Entries taken from a collection:
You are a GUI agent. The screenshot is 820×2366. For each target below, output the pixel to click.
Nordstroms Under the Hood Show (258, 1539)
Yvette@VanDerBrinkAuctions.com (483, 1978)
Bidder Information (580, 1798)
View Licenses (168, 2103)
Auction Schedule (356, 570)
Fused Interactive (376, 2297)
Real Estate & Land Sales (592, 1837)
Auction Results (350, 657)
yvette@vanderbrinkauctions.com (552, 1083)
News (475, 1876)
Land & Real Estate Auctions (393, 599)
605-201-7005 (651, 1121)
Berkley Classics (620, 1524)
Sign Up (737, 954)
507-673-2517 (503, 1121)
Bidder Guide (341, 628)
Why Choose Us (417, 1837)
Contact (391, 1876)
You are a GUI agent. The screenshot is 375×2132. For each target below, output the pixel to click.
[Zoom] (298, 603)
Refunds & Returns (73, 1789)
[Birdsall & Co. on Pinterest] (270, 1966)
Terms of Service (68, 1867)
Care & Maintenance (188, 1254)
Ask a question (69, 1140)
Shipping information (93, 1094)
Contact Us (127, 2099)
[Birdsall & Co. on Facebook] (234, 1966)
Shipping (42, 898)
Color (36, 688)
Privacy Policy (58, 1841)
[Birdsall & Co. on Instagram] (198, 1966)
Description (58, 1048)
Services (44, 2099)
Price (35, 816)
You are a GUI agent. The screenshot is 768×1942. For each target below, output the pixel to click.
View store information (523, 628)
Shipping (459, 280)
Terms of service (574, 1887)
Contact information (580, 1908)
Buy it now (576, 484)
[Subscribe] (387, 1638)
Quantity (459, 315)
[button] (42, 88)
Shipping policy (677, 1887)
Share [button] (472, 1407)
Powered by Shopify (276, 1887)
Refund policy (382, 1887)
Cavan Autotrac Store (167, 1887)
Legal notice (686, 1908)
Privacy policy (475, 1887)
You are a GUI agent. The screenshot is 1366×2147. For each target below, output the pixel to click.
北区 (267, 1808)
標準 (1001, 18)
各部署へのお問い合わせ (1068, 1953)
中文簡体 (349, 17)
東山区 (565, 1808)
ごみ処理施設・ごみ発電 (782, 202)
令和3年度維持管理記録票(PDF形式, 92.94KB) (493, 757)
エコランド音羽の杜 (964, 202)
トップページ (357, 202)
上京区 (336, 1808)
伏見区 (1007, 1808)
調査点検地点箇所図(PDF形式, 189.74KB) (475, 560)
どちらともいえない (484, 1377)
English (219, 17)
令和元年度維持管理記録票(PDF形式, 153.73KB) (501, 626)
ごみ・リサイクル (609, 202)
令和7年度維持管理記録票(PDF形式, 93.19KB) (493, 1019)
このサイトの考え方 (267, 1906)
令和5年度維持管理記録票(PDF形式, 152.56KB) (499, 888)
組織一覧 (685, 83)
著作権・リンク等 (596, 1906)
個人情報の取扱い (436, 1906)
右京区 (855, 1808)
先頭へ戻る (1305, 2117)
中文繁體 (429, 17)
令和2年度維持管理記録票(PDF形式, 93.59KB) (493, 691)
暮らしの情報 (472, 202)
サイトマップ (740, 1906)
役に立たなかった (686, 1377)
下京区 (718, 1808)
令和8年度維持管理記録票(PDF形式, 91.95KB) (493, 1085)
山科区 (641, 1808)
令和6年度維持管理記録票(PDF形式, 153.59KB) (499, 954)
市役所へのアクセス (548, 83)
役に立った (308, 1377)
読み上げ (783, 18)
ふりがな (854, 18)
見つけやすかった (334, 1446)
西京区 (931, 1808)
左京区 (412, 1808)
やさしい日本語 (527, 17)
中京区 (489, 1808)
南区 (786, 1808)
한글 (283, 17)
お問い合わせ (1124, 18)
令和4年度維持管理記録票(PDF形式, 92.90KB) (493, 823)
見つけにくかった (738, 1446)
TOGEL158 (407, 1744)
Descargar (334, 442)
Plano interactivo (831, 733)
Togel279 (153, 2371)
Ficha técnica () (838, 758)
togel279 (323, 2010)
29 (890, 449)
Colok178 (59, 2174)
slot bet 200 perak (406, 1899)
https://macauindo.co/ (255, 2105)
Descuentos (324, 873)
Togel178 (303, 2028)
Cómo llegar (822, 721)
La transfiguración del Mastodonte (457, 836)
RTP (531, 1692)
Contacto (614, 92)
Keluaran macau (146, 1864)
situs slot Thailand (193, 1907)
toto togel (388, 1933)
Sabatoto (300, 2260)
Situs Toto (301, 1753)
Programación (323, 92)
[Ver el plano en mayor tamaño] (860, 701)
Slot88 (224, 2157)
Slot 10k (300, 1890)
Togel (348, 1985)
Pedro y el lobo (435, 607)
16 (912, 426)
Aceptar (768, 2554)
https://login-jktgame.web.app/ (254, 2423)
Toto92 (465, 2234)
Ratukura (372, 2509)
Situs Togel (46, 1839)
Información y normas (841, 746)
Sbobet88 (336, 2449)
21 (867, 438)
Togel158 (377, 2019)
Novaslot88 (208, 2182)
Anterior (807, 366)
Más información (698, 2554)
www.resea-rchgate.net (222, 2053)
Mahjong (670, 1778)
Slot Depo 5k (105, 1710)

Work to be completed:
Return all entries exactly.

Output of the task:
You are a GUI agent. The screenshot is 820×2366. For each target below, output the pixel to click.
Nordstroms Under the Hood Show (258, 1539)
Yvette@VanDerBrinkAuctions.com (483, 1978)
Bidder Information (580, 1798)
View Licenses (168, 2103)
Auction Schedule (356, 570)
Fused Interactive (376, 2297)
Real Estate & Land Sales (592, 1837)
Auction Results (350, 657)
yvette@vanderbrinkauctions.com (552, 1083)
News (475, 1876)
Land & Real Estate Auctions (393, 599)
605-201-7005 (651, 1121)
Berkley Classics (620, 1524)
Sign Up (737, 954)
507-673-2517 (503, 1121)
Bidder Guide (341, 628)
Why Choose Us (417, 1837)
Contact (391, 1876)
You are a GUI agent. The screenshot is 375×2132. For each target below, output the pixel to click.
[Zoom] (298, 603)
Refunds & Returns (73, 1789)
[Birdsall & Co. on Pinterest] (270, 1966)
Terms of Service (68, 1867)
Care & Maintenance (188, 1254)
Ask a question (69, 1140)
Shipping information (93, 1094)
Contact Us (127, 2099)
[Birdsall & Co. on Facebook] (234, 1966)
Shipping (42, 898)
Color (36, 688)
Privacy Policy (58, 1841)
[Birdsall & Co. on Instagram] (198, 1966)
Description (58, 1048)
Services (44, 2099)
Price (35, 816)
You are a GUI agent. The screenshot is 768×1942. For each target below, output the pixel to click.
View store information (523, 628)
Shipping (459, 280)
Terms of service (574, 1887)
Contact information (580, 1908)
Buy it now (576, 484)
[Subscribe] (387, 1638)
Quantity (459, 315)
[button] (42, 88)
Shipping policy (677, 1887)
Share [button] (472, 1407)
Powered by Shopify (276, 1887)
Refund policy (382, 1887)
Cavan Autotrac Store (167, 1887)
Legal notice (686, 1908)
Privacy policy (475, 1887)
You are a GUI agent. The screenshot is 1366×2147. For each target below, output the pixel to click.
北区 (267, 1808)
標準 (1001, 18)
各部署へのお問い合わせ (1068, 1953)
中文簡体 (349, 17)
東山区 (565, 1808)
ごみ処理施設・ごみ発電 (782, 202)
令和3年度維持管理記録票(PDF形式, 92.94KB) (493, 757)
エコランド音羽の杜 (964, 202)
トップページ (357, 202)
上京区 (336, 1808)
伏見区 (1007, 1808)
調査点検地点箇所図(PDF形式, 189.74KB) (475, 560)
どちらともいえない (484, 1377)
English (219, 17)
令和元年度維持管理記録票(PDF形式, 153.73KB) (501, 626)
ごみ・リサイクル (609, 202)
令和7年度維持管理記録票(PDF形式, 93.19KB) (493, 1019)
このサイトの考え方 (267, 1906)
令和5年度維持管理記録票(PDF形式, 152.56KB) (499, 888)
組織一覧 (685, 83)
著作権・リンク等 (596, 1906)
個人情報の取扱い (436, 1906)
右京区 (855, 1808)
先頭へ戻る (1305, 2117)
中文繁體 (429, 17)
令和2年度維持管理記録票(PDF形式, 93.59KB) (493, 691)
暮らしの情報 (472, 202)
サイトマップ (740, 1906)
役に立たなかった (686, 1377)
下京区 (718, 1808)
令和8年度維持管理記録票(PDF形式, 91.95KB) (493, 1085)
山科区 (641, 1808)
令和6年度維持管理記録票(PDF形式, 153.59KB) (499, 954)
市役所へのアクセス (548, 83)
役に立った (308, 1377)
読み上げ (783, 18)
ふりがな (854, 18)
見つけやすかった (334, 1446)
西京区 (931, 1808)
左京区 (412, 1808)
やさしい日本語 (527, 17)
中京区 (489, 1808)
南区 (786, 1808)
한글 (283, 17)
お問い合わせ (1124, 18)
令和4年度維持管理記録票(PDF形式, 92.90KB) (493, 823)
見つけにくかった (738, 1446)
TOGEL158 (407, 1744)
Descargar (334, 442)
Plano interactivo (831, 733)
Togel279 (153, 2371)
Ficha técnica () (838, 758)
togel279 (323, 2010)
29 (890, 449)
Colok178 (59, 2174)
slot bet 200 perak (406, 1899)
https://macauindo.co/ (255, 2105)
Descuentos (324, 873)
Togel178 (303, 2028)
Cómo llegar (822, 721)
La transfiguración del Mastodonte (457, 836)
RTP (531, 1692)
Contacto (614, 92)
Keluaran macau (146, 1864)
situs slot Thailand (193, 1907)
toto togel (388, 1933)
Sabatoto (300, 2260)
Situs Toto (301, 1753)
Programación (323, 92)
[Ver el plano en mayor tamaño] (860, 701)
Slot88 (224, 2157)
Slot 10k (300, 1890)
Togel (348, 1985)
Pedro y el lobo (435, 607)
16 (912, 426)
Aceptar (768, 2554)
https://login-jktgame.web.app/ (254, 2423)
Toto92 (465, 2234)
Ratukura (372, 2509)
Situs Togel (46, 1839)
Información y normas (841, 746)
Sbobet88 (336, 2449)
21 (867, 438)
Togel158 (377, 2019)
Novaslot88 (208, 2182)
Anterior (807, 366)
Más información (698, 2554)
www.resea-rchgate.net (222, 2053)
Mahjong (670, 1778)
Slot Depo 5k (105, 1710)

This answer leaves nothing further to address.